Release: 2016 surpassed all previous years for new rental housing approved by City Council. Preliminary year-end numbers show that more than 1,800 new units were approved this year, far exceeding past years.
“Vancouver is leading Metro Vancouver in housing supply, providing more than half of all new rentals in the region,” says Mayor Gregor Robertson. “Vancouver’s economy is booming and as we grow, we want to make sure families have a diversity of housing options to put down roots in the city. As Vancouver grapples with a shortage of rental housing, City Hall is doing everything it can to get more rental housing built and to market as quickly as possible.”
But how does that stack up?
David Goodman is a Principal at HQ Commercial and an author of the Goodman Report, he says developers are fed up with the bureaucracy at City hall and waiting three years for approvals.

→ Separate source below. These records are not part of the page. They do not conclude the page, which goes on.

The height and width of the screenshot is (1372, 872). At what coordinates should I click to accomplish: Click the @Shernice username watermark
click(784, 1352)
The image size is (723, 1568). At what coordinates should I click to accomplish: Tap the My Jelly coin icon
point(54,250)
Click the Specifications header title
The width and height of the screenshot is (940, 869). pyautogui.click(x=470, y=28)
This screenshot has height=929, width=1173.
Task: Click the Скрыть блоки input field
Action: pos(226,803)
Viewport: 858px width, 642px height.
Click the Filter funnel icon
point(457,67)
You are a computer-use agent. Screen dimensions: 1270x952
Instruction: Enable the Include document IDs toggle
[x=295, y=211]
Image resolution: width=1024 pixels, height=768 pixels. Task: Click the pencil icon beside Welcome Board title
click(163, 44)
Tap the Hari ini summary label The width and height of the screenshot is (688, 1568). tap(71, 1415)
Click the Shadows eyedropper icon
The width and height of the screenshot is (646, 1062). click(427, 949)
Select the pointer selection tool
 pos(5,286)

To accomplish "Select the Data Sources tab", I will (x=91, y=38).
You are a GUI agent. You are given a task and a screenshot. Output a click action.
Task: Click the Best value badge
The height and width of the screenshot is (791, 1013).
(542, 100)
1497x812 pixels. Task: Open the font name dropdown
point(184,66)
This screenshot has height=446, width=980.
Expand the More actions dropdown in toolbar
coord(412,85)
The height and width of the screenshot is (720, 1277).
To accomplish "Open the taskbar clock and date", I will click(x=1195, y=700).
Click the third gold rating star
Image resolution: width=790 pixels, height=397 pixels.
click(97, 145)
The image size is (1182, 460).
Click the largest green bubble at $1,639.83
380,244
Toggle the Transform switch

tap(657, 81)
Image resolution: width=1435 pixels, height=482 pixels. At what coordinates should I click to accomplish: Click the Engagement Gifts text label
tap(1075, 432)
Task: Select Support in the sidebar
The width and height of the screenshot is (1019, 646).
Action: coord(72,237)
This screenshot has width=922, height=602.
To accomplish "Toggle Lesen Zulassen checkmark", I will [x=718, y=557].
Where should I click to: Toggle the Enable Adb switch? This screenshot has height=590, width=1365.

“We want to know the actual hard supply is rather than what’s in the pipeline because half the time these buildings are never built. We are going to be having 35,000 people a year coming into the lower mainland and here the city is celebrating the approval of 1,800 units, it’s actually disgraceful.”
Mayor Gregor Robertson says City Hall is doing everything it can to get more rental housing built.
Principal at HQ Commercial David Goodman has been crunching the numbers for the Goodman Report since the 80s, and he disagrees.
“As an insider, we know what developers go through and how frustrating and difficult it is to deal with the bureaucracy at City hall, and they brag about turning out a couple thousand units a year when it should be at least 5,000 units.”
He says there are multiple issues.
“There’s zoning issues, there’s height issues, there’s density issues, the City is always very ambiguous and everything has to be negotiated and that’s probably one of the reasons developers throw up their hands and say ‘building rentals is serious brain damage’.”
Goodman points out that in Seattle, some 14,000 apartment building approvals were given this year.
Canada Mortgage and Housing Corporation data, which Goodman says is the holy grail of data, shows Vancouver added 2,227 rental units over the past 6 years, a mere 4 per cent increase.
Goodman says the numbers don’t lie.
He says there should be at least 4,000 to 5,000 units approved like there was back in the 70s.